Picking
Up Where We Left Off: The Financial Reporting Cube
As we recall, we set
out in Part I of this article to build a basic Financial
Reporting cube. Along the way, we discussed some of the high-level
requirements one would expect to find in standard financial reporting,
including balance sheets, income statements, accounts receivable and accounts
payable reports. Beginning with the creation of a core Expense cube, we
looked at the components of a cube that could be used to partially support a
simple Income Statement, introducing new concepts to our growing knowledge
about Analysis Services as they became useful. Throughout the lesson, we
re-traced many of the common steps we transition in building any cube, as we
began the construction of a sample finance cube for our hypothetical financial
reporting department.
In Part I we performed setup of the core cube, focusing first on the expense
side of the Income Statement. As we noted, the sample database that we used
does not include a "financial statements fact table;" it focuses more
on the revenues side of the equation in the construction of the ubiquitous
Sales cube that it presents (and that virtually all subject matter authors
select) as a handy model for tutorial and other purposes. Our focus is the
construction of a cube in a way that reflects reality - and that presents scenarios
where the data that we want to analyze are scattered in various tables
throughout the database.
As we begin the second
half of the lesson, our next step is to pull the sales data into our Financial
Reporting cube, and show how we can then integrate the expense and revenue
data in a way that revenues are matched with the direct costs of generating
those revenues. (Sales are matched with the costs of sales, i.e.

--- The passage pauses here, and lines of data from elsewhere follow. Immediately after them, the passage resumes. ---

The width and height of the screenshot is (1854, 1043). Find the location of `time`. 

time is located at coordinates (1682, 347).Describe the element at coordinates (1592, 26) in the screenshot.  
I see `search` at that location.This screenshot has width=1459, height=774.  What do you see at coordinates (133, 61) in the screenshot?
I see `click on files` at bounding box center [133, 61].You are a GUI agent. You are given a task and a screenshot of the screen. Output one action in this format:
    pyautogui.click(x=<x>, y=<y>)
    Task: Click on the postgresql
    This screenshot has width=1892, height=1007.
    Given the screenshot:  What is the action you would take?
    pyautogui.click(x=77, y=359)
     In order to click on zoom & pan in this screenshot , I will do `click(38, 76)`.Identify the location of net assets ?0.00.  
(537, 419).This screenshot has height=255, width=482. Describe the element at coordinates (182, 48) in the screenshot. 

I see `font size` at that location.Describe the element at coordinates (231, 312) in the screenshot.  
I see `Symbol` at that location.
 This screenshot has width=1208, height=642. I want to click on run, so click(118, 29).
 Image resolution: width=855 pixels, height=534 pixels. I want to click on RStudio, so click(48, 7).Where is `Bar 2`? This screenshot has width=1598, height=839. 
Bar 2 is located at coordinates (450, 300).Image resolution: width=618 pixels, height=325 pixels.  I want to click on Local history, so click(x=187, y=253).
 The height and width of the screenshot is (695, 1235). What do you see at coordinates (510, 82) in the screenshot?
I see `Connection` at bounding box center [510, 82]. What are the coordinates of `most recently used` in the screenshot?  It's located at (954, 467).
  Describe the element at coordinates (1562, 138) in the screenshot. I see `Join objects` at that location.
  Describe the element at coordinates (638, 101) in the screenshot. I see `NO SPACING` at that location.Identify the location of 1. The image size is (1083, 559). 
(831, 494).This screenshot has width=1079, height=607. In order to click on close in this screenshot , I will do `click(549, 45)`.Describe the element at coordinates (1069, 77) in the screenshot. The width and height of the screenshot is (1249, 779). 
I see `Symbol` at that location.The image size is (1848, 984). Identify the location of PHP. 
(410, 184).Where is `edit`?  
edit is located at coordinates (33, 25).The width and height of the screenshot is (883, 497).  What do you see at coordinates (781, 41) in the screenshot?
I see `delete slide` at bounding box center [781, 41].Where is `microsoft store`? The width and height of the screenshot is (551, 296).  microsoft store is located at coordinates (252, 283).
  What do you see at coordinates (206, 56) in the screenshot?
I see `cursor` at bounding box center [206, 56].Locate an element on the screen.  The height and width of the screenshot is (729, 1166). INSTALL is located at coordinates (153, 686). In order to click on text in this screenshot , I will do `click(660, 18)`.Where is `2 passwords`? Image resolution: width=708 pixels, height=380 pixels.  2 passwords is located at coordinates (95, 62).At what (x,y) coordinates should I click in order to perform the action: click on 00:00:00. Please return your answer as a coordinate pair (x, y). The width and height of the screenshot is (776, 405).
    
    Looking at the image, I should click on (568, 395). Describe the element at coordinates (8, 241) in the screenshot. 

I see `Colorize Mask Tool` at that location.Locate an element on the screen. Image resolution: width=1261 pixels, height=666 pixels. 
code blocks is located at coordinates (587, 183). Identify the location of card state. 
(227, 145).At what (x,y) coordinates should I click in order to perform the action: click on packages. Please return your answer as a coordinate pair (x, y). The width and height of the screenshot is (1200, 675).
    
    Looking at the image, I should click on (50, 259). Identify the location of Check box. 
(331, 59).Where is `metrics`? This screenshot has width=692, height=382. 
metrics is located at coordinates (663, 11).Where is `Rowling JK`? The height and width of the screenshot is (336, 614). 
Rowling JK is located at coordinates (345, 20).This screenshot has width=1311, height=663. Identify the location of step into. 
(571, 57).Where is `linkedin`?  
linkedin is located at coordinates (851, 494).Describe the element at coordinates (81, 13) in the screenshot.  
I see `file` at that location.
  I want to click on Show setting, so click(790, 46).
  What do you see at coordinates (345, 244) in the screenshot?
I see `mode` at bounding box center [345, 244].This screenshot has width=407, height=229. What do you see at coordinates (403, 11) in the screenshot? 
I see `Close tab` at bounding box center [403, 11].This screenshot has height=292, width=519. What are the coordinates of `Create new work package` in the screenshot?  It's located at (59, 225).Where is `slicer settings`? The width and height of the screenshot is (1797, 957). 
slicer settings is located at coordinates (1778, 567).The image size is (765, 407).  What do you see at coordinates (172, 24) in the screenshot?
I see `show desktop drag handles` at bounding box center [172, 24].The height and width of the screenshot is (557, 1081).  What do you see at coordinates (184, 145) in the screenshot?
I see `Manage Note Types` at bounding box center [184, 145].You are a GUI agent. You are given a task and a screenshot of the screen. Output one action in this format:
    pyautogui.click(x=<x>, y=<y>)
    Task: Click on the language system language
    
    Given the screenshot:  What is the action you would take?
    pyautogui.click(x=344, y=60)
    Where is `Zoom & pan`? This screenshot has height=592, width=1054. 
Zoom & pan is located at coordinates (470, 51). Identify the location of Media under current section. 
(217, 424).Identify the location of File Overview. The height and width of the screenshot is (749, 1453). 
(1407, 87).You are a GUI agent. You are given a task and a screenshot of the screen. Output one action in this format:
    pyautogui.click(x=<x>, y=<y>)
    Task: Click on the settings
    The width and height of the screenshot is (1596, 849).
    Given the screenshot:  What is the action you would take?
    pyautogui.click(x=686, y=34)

the "direct" costs of goods that have been sold, etc.), and netted
together to result in a Gross Margin amount. Other Expenses
(often called "fixed" expenses) then need to be subtracted out of the
Gross Margin to come to the overall Net Profit or Loss.
Our objective is to
illustrate the construction of a basis, in the form of an OLAP cube, for
the production of meaningful statements that reflect an organization's
operating results. There are many approaches available to us to accomplish our
objective within MSSQL Server 2000 Analysis Services, using only the FoodMart
2000 database provided as a sample in implementation of MSSQL Services
Analysis Services. The route we take, while perhaps circuitous from the
perspective of many, will represent an attempt to cover various aspects of one
general approach. There are certainly other, perhaps more efficient /
performance oriented methods for combining data from diverse sources, some of
which we will mention as we progress.
Adding the Revenue Component
As we have mentioned
above, financial reporting often pairs Revenues / Sales with the
associated Cost of Goods Sold, to arrive at a Gross Margin. As
many of us learned in school, an Income Statement, upon which this
article will focus, displays the income (in this case, used synonymously with
the term "Gross Margin"), expenses, and net earnings / net loss
for a particular period of time, such as a three-month period (a fiscal
quarter) or an annual period (a fiscal year). While income statements can
become quite detailed and sophisticated, depending upon the needs and reporting
requirements that drive their production, we will use a simple format within
this article, so as to focus more upon the OLAP aspects, and less upon
accounting terminology and nuances.
To simplify, the Gross
Margin represents the gross profit from sales activity. This gross
profit then has operating expenses (the "fixed" costs of
operating the business) applied. After subtracting these operating expenses
(which include overhead, among many other possible costs) from the contribution
made by the Gross Margin, we can determine the Net Income / Net Loss
of the operation. In our simple income statement structure, the Gross
Margin will be assembled from data in the sales fact table (in the form of store
sales and store costs - assumed here to be directly related, and
appropriately matched from an accounting perspective, for the sake of
simplicity). We will then derive Net Income from the combination of the Gross
Margin and the Expenses that we intend to derive from the Expense
cube we created in Part
I of this lesson.
Suffice it to say that
these, as well as far more complex, accounting treatments can be complicating
factors in the creation of a financial reporting cube. Our case, however, is a
great illustration of the steps we need to take to assemble a reporting cube
from multiple tables - a scenario that is pervasive in the business world.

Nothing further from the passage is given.